Sam Grist is Kate’s most promising student. An unflinching writer with razor-sharp clarity who gravitates towards dark themes and sick plots, his raw talent is something Kate wants to nurture into literary success. But he’s not there solely to be the best writer. He’s been watching her. Wanting her. Working his way to her for years.
As Sam slowly makes his way into Kate’s life, they enter a deadly web of dangerous lies and forbidden desire. But how far will his fixation go? And how just far will she allow it?
Lovers of creepy and unsettling can go and get Watch Me right now!
A 30-years-old writer and English teacher stuck in her life and a student with an unhealthy obsession, what could possibly go wrong?
You can feel early on where the story is going to lead you, yet, Watch Me is one of those books you can’t help but cling to and take to bed with you when you should be asleep! The writing hooked me with goosebumps-giving sentences facing normal and boring life, slowly turning into something more dangerous! Words hinted at things I cringed at, the balance between what I knew and what would happen was strong enough for me not to lose interest despite having a good idea of what to expect.
The split narration between Kate, innocent, lost, and in the middle of a lonely life crisis, and Sam, young, full of hope, talented, and greedy, is a mix you don’t want to miss. Like a Bloody Mary, it burns your throat but you can’t help sipping it, as if your hand had its own mind even though you know you shouldn’t drink it.
Long enough to make you understand each character but short enough to ratchet up the tension, each part gives clues to why Kate and Sam reached this point in their lives. I can’t say I felt much for Kate apart from the fear of becoming someone’s everything. Her rejection of what society expects from women in their thirties and the contrast between her and her best friend was a clever and great touch, both because it is time more and more books looked at what life can be without the usual path we ‘must’ take, but also to explain Kate’s loneliness and emotional state. The repulsion yet envy she found herself feeling at times was so spot-on it can talk to every woman. I was not expecting this to be explored in such a book, so points for the nice surprise!
Then comes the creepiness. Because gosh, it oozes from the pages in a mesmerizing way that forbids you to stop reading. You know you shouldn’t, but you do it anyway. The reader is torn, just like the characters, except we get to live without losing a finger or being tracked by someone…
There is not much I can say without spoiling anything so I’ll keep this one short. Watch Me is a forbidden candy. You know what you are getting into, there is a giant “No Entry” sign, but you get in anyway and you kick off a battle for power, for control, for life.
Watch me will be available on January 23rd 2018!
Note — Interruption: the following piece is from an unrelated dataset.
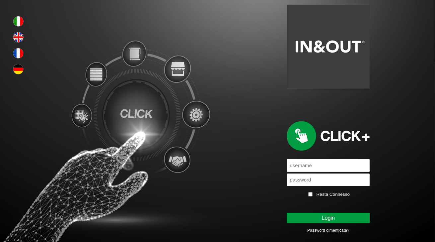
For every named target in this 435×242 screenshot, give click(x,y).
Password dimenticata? (328, 230)
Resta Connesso (333, 194)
Jody Gehrman has authored ten published novels and numerous plays for stage and screen. Her young-adult novel, Babe in Boyland, won the International Reading Association’s Teen Choice Award and was optioned by the Disney Channel. Jody’s plays have been produced or had staged readings in Ashland, New York, San Francisco, Chicago and L.A. Her newest full-length, Tribal Life in America, won the Ebell Playwrights Prize and will receive a staged reading at the historic Ebell Theater in Los Angeles. She and her partner David Wolf won the New Generation Playwrights Award for their one-act, Jake Savage, Jungle P.I. She holds a Master’s Degree in Professional Writing from the University of Southern California and is a professor of Communications at Mendocino College in Northern California.